Stocks to buy

Investors are finding their decisions reeling from the effects the half-year results that are streaming in from various listed companies. And with every company registering an increase in profits, one is left pondering about which stocks to pick. NIC Bank has hit an all time high of Kshs159 after it nudged investors with a bonus issue to sweeten its rights issue. The stock now is as good as well priced. However, it’s a good long-term buy as the bank diversifies its non-funded revenue streams by rejuvenating its investment-banking arm, NIC Capital. This is given backing by a rights issue that’s is in the offing, in which it plans to raise Kshs1.2 billion to power its expansion.

You might consider acquiring a piece of Diamond Trust Bank (Kenya), which has just rebranded, as it’s set to hit the psychologically important Kshs1 billion profit threshold at the end of the financial year. Currently retailing at Kshs96 per share, its liquidity is average.

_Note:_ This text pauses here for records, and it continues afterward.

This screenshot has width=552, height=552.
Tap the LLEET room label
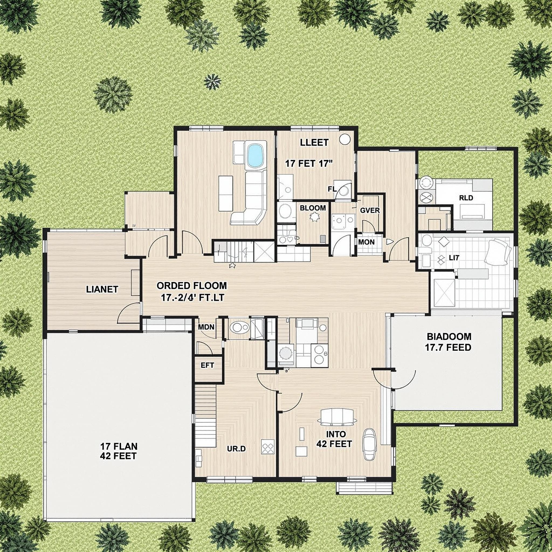(314, 142)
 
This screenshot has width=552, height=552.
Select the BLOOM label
(313, 208)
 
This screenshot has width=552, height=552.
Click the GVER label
(370, 211)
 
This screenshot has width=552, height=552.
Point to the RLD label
(466, 198)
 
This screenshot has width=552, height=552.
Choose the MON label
(366, 242)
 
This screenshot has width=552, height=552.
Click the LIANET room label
(102, 289)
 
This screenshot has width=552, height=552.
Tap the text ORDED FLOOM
(192, 285)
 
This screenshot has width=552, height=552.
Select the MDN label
(206, 327)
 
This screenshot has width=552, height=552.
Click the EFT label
(208, 365)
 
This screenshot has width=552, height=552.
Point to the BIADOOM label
(449, 336)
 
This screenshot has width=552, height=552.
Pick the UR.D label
(236, 448)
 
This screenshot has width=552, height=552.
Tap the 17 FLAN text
(119, 446)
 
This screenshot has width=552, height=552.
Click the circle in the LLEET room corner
(344, 139)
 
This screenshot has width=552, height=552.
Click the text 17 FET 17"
(309, 164)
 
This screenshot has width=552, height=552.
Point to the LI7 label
(453, 257)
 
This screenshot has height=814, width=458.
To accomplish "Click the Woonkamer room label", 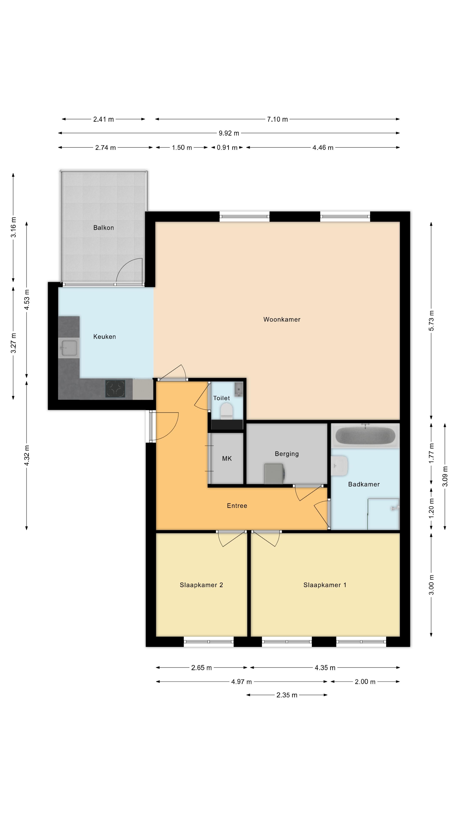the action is (x=282, y=319).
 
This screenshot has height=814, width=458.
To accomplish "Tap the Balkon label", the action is (x=103, y=227).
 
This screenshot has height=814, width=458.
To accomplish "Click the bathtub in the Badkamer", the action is (x=365, y=435).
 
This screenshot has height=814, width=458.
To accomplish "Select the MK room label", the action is (x=227, y=459).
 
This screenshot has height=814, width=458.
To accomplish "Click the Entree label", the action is (x=237, y=506).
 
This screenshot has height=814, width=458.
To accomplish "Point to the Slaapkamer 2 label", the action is (x=201, y=585).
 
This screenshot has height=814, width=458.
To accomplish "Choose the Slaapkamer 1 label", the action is (x=325, y=585).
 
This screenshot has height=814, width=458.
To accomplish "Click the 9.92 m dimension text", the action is (x=229, y=133).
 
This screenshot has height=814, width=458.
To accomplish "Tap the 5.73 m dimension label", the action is (x=431, y=321).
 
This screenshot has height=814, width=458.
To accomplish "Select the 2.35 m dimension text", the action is (x=287, y=695).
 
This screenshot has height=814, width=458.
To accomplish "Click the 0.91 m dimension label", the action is (x=227, y=148).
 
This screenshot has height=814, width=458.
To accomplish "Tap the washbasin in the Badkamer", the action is (x=339, y=466).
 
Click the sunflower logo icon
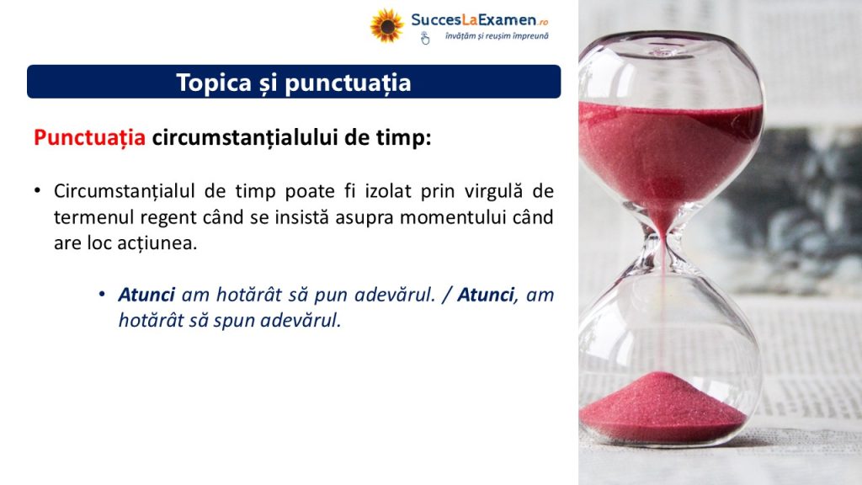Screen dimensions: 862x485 pos(387,26)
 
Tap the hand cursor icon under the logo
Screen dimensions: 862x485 pos(425,38)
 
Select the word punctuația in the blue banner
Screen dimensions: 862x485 pos(348,83)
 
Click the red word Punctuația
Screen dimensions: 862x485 pos(89,137)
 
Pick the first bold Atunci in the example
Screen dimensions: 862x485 pos(146,295)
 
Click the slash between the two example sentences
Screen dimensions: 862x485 pos(446,295)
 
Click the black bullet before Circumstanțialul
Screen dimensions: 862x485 pos(37,191)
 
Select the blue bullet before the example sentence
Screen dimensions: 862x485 pos(102,294)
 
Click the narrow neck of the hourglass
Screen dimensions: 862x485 pos(663,244)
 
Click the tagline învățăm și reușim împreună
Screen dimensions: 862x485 pos(497,36)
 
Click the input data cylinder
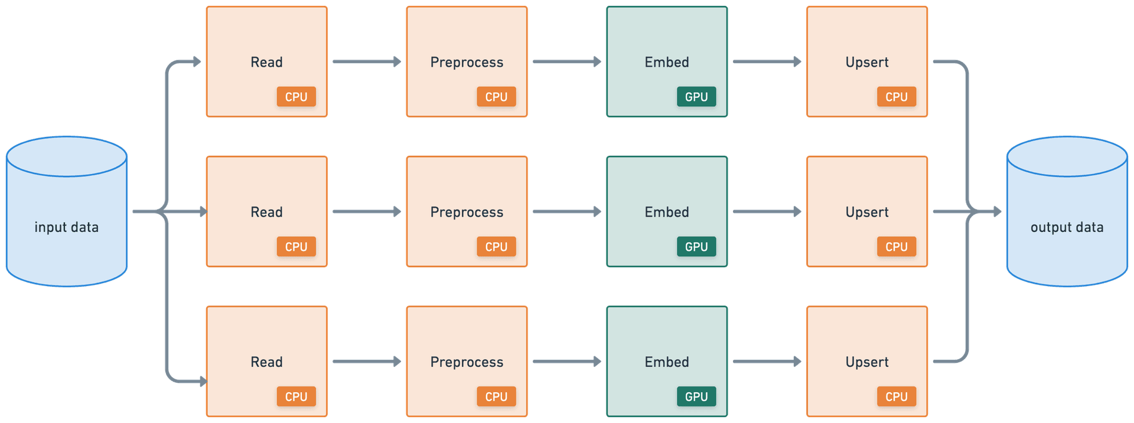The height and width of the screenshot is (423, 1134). [x=67, y=212]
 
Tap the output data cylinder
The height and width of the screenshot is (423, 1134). [x=1067, y=212]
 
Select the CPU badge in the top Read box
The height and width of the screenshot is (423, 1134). [x=296, y=97]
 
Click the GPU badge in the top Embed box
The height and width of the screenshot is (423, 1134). [x=696, y=97]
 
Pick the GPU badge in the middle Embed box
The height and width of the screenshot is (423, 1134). [x=696, y=247]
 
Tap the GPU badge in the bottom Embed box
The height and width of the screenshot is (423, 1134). [x=696, y=396]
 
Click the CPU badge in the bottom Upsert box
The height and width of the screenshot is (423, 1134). [x=897, y=396]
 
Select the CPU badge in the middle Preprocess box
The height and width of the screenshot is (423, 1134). [x=496, y=247]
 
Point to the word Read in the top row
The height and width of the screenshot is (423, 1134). [x=266, y=62]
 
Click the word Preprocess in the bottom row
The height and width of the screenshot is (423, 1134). [x=467, y=362]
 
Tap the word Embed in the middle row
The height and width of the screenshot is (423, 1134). [x=667, y=212]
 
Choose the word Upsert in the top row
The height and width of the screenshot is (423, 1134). [x=867, y=63]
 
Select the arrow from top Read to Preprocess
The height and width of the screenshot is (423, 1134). [x=367, y=61]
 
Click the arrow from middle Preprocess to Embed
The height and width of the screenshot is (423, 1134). [x=567, y=211]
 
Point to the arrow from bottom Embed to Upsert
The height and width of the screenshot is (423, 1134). [x=767, y=361]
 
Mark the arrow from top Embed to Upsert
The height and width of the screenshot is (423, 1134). [x=767, y=61]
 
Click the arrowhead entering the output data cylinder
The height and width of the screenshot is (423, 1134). [x=998, y=211]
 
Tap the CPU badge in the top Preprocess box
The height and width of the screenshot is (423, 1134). [x=496, y=97]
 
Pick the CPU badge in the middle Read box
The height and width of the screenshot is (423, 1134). [x=296, y=247]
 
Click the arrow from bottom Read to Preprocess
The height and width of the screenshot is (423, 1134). [x=367, y=361]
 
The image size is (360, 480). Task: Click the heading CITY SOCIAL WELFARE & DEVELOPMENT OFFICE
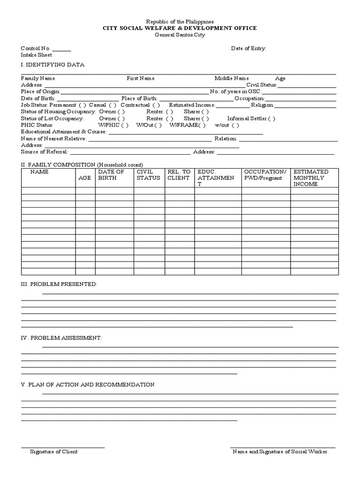point(180,28)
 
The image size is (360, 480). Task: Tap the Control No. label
point(36,48)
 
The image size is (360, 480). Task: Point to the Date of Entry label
point(248,48)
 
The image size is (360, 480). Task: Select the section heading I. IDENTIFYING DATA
point(52,65)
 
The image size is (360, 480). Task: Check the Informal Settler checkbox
point(270,119)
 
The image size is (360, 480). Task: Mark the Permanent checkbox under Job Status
point(82,105)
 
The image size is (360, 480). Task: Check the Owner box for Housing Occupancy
point(121,112)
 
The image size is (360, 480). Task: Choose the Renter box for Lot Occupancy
point(169,119)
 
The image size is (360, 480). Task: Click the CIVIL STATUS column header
point(148,175)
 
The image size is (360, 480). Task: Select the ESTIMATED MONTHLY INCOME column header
point(311,178)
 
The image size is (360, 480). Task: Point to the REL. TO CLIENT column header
point(179,175)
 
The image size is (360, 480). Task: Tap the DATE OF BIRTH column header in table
point(111,175)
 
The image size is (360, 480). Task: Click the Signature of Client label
point(54,451)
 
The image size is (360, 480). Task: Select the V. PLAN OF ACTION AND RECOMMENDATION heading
point(88,384)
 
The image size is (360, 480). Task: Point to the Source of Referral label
point(45,152)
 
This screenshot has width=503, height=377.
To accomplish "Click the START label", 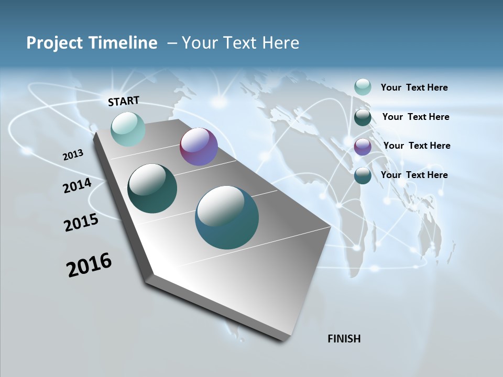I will [x=124, y=101].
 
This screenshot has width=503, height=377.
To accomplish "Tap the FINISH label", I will [x=344, y=339].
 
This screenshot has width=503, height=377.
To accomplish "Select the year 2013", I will [x=73, y=155].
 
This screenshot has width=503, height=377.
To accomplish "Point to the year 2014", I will [x=77, y=186].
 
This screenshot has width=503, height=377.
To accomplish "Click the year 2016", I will [x=89, y=265].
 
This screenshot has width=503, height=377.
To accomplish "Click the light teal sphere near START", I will [x=128, y=129].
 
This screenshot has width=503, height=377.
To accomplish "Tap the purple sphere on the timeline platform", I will [x=199, y=147].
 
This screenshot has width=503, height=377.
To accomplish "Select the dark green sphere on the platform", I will [x=152, y=188].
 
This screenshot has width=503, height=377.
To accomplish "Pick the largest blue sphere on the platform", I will [x=227, y=217].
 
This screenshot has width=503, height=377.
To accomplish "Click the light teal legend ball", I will [x=363, y=87].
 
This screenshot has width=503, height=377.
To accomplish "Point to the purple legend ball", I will [x=363, y=147].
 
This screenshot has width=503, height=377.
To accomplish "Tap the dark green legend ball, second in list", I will [x=363, y=117].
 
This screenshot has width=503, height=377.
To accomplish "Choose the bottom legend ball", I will [x=363, y=175].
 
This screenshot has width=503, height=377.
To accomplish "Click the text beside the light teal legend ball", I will [x=414, y=87].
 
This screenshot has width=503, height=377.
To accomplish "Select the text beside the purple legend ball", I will [x=417, y=146].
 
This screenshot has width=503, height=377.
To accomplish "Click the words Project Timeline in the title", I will [x=92, y=43].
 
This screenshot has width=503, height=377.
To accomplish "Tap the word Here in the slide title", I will [x=280, y=43].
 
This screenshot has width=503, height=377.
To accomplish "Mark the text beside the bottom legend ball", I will [x=414, y=175].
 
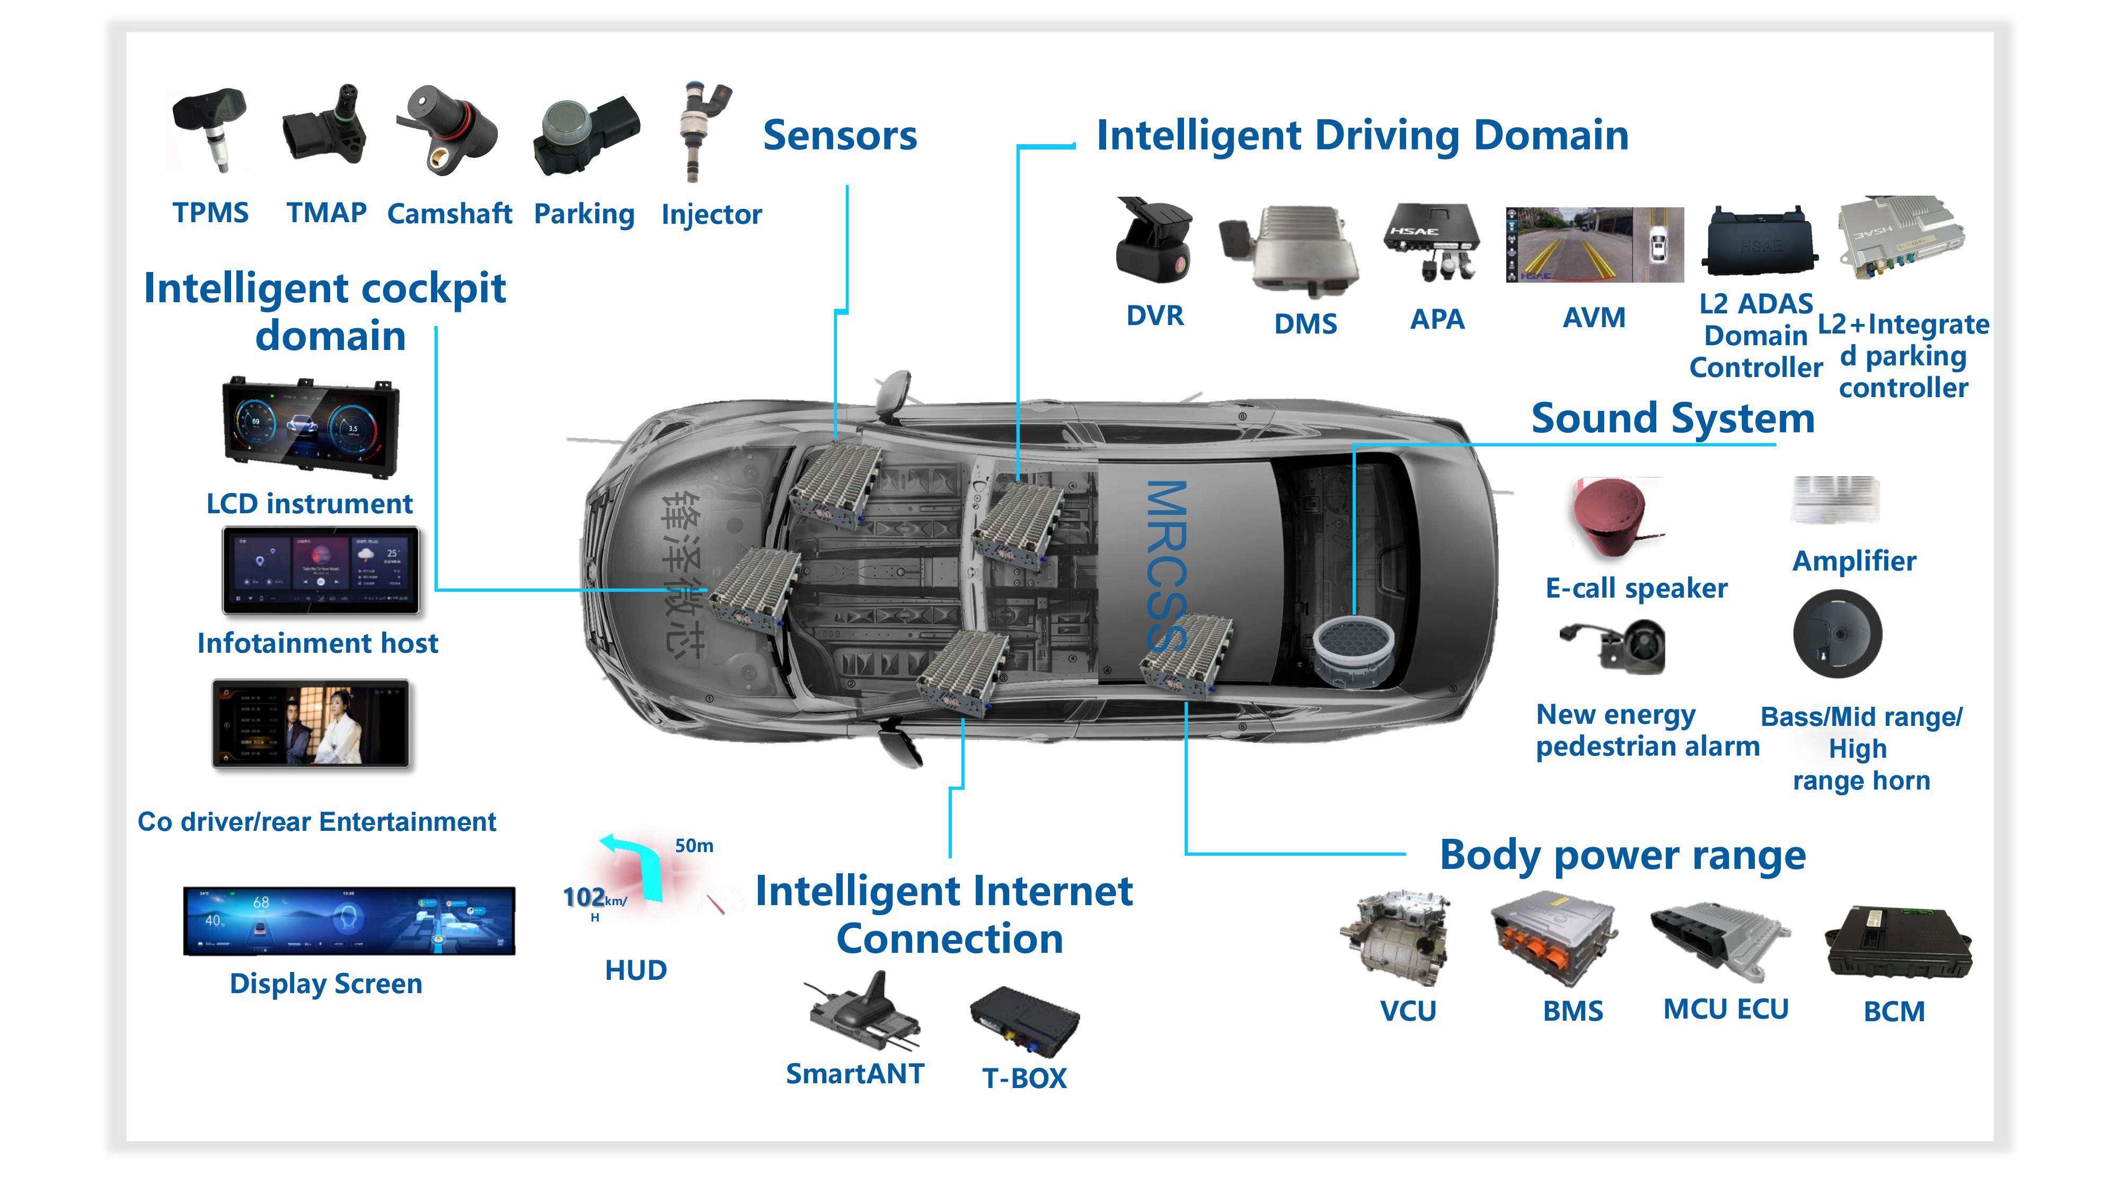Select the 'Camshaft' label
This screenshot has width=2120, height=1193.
pos(449,214)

With a forward Price Earnings ratio of (P/E) is 22.20 times, an indicator of when investors expect to recoup their investments, it’s a quality stock. But with the market completely distorted by a large number of retail investors, be wise by keeping your options open. DTB (K) has strong fundamentals as it is already making inroads into asset financing and personal loans business

The fact that it has a regional presence in Uganda and Tanzania should guarantee investors much upside in terms of returns. Barclays Bank is no longer a darling for those wanting to get a piece of the dividends after the former high dividend paying blue-chip revised its dividend policy downwards to fund its expansion.

Scangroup has an acquisition-savvy managing director in the name of Bharat Thakrar. The firm is spreading its tentacles not just in East and Central Africa but also in West Africa, with a target of entering Nigeria in the last quarter of this year. It will surely benefit from the benign economic outlook in these regions as corporations shore up their advertising budgets.

Things are getting better for it after it reported an increase of 30 percent in its half-year ending June 30, 2007 results to Kshs116.6 million. Billings by the advertising and public relations firm grew 54 percent. The company is lowly leveraged i.e. its level of debts are low hence its debt servicing obligations, which might tie it down are few.